I’m trying to build a semantic-search using weaviate and the following sentence-transformer model: sentence-transformers/multi-qa-mpnet-base-dot-v1
This works relatively well but since the content is of a specific domain (and in German language), I wanted to fine-tune the model using GPL like here Domain Adaptation — Sentence-Transformers documentation
I generated around 40k questions using ChatGPT instead of a T5 or something, because this seemed to work better and I didn’t want to have to fine-tune a T5.
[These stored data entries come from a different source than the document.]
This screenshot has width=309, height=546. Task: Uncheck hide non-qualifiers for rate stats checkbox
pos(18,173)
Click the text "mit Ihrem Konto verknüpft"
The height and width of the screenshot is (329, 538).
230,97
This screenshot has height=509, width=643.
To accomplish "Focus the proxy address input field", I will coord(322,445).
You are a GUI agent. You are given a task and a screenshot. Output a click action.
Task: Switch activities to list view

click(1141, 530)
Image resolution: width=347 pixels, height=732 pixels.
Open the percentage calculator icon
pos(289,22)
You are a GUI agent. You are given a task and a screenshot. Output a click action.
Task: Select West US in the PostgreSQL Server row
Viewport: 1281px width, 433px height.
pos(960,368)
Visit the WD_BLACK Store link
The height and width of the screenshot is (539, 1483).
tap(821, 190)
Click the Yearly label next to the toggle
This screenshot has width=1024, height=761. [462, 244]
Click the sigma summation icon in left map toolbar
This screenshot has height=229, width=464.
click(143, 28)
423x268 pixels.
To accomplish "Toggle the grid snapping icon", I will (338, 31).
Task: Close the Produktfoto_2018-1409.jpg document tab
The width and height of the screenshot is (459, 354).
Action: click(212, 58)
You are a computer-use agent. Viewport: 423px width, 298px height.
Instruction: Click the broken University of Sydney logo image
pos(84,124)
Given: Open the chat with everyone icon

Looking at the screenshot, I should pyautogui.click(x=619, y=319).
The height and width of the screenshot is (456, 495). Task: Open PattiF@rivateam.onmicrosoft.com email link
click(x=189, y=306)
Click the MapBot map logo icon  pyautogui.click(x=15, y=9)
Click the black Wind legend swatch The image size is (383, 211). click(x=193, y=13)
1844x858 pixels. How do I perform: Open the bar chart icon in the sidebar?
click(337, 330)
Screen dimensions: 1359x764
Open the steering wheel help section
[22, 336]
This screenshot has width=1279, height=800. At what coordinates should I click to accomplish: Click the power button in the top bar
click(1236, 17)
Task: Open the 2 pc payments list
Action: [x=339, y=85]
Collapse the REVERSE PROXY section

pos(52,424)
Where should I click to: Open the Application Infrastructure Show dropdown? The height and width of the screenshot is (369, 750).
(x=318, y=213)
Then I did negative-mining using this model: ml6team/cross-encoder-mmarco-german-distilbert-base
I did not fine-tune this model, maybe that’s the issue?
After that I had my training data, each sample of which consisted of a question, a positive text, a negative text and a margin.
The question are anywhere between 10 and 30 words long. The texts are anywhere between 50 and 300 words long.
This is the code I used (small batch size to accomodate little memory):
import random
import pandas as pd
from torch.utils.data import DataLoader
from sentence_transformers import SentenceTransformer, InputExample, losses
from sentence_transformers import evaluation
def eval_callback(score, epoch, steps):
print(epoch, steps, score)
df = pd.read_csv("question_context_neg_triplets.csv")
#train
train_examples = []
#eval
anchors = []
positives = []
negatives = []
for _, row in df.iterrows():
frage = row["frage"]
positiv = row["positive"]
negativ = row["negativ"]
if random.random() < 0.05: # 5% of the data we'll use for eval
anchors.append(frage)
positives.append(positiv)
negatives.append(negativ)
else:
train_examples.append(InputExample(texts=[frage, positiv, negativ], label=row["margin"]))
print(len(train_examples), "for training")
print(len(anchors), "for evaluation")
evaluator = evaluation.TripletEvaluator(anchors, positives, negatives, main_distance_function=3) # 3 == dot product
"""# Update the Bi-Encoder Model
We update the bi-encoder model with the new triplets `(query, positive, negative)` using MarginMSELoss
"""
print("Training Bi-Encoder")
#max_seq_length = 512
model_name = "sentence-transformers/multi-qa-mpnet-base-dot-v1"
model_save_path = "/content/drive/MyDrive/multi-qa-mpnet-base-dot-v1-gpld"
model = SentenceTransformer(model_name)
#model.max_seq_length = max_seq_length
train_dataloader = DataLoader(train_examples, batch_size=6, drop_last=True, shuffle=True)
train_loss = losses.MarginMSELoss(model)
#Tune the model
model.fit(train_objectives=[(train_dataloader, train_loss)],
epochs=1,
warmup_steps=int(len(train_dataloader)*0.1),
evaluator=evaluator,
evaluation_steps=500,
callback=eval_callback,
output_path=model_save_path)
I did re-ingest all data in weaviate, ensuring that the new model was used to embed them.
After fine-tuning recall goes down A LOT.
Any help would be very much appreciated!